-- AVAILABLE DATA --
/---

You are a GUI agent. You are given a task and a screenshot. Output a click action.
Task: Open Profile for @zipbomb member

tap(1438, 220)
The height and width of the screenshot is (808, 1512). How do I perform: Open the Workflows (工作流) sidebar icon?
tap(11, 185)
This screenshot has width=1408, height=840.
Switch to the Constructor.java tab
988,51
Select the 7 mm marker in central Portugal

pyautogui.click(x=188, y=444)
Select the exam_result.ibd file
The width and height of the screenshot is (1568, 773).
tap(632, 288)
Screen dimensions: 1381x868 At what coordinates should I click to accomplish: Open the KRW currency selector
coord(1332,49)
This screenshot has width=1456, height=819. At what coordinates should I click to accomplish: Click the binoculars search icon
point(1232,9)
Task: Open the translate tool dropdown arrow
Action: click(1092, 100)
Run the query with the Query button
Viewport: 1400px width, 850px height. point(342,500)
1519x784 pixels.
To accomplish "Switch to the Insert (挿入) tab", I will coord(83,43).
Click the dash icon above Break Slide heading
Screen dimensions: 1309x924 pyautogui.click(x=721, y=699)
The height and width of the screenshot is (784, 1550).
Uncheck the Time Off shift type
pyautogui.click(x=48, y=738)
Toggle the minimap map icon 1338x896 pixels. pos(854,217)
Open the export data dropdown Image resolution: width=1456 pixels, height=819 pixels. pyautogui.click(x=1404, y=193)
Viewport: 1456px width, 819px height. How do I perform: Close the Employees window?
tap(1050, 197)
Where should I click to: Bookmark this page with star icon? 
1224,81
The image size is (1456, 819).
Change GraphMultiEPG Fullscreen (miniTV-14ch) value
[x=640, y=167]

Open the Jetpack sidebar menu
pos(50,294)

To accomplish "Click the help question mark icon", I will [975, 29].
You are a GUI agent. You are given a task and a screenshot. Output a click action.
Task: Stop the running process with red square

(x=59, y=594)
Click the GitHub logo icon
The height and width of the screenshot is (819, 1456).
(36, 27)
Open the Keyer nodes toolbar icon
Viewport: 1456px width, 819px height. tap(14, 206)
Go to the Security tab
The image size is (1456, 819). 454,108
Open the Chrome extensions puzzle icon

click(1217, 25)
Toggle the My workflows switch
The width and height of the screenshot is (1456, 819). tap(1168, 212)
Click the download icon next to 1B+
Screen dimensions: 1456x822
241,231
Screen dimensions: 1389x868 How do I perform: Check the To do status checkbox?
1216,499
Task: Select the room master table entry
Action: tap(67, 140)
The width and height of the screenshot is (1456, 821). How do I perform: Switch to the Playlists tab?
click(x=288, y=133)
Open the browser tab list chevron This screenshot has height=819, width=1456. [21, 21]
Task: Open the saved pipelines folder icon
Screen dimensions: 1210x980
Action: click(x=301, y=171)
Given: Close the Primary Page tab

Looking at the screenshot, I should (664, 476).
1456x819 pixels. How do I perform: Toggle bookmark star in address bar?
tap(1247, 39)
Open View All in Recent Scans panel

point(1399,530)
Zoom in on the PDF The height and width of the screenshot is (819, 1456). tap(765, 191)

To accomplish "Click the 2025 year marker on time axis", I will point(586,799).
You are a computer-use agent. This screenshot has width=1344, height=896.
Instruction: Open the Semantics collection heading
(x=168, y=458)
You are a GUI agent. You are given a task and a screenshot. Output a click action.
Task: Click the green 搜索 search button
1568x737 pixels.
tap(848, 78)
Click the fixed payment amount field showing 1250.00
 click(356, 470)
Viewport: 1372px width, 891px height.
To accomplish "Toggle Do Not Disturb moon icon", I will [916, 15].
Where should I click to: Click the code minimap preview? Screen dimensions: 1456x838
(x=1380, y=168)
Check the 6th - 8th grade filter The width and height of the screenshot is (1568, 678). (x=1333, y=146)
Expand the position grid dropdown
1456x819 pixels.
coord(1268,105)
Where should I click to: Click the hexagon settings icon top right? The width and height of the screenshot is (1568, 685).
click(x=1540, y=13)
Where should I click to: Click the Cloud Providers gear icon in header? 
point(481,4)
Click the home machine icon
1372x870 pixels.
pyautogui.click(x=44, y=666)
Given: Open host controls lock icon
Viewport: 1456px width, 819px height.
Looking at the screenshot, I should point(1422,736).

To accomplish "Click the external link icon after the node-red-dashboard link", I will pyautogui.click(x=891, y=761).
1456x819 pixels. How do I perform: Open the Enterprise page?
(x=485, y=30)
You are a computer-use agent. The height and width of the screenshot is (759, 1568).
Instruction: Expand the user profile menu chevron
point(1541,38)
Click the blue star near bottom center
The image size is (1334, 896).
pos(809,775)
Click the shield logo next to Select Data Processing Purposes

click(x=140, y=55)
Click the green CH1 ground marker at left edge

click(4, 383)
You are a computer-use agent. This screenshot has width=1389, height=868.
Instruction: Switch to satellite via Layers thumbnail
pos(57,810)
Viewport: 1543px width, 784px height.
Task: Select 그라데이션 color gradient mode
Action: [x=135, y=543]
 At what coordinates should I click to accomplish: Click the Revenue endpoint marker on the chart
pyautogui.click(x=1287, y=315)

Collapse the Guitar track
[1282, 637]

\---

-- AIM OF THE EXERCISE --
Beginning with the line that contains "Click the shield", return every line to the end of the listing, unchanged, and nothing else.

-- FINISHED EXERCISE --
Click the shield logo next to Select Data Processing Purposes

click(x=140, y=55)
Click the green CH1 ground marker at left edge

click(4, 383)
You are a computer-use agent. This screenshot has width=1389, height=868.
Instruction: Switch to satellite via Layers thumbnail
pos(57,810)
Viewport: 1543px width, 784px height.
Task: Select 그라데이션 color gradient mode
Action: [x=135, y=543]
 At what coordinates should I click to accomplish: Click the Revenue endpoint marker on the chart
pyautogui.click(x=1287, y=315)

Collapse the Guitar track
[1282, 637]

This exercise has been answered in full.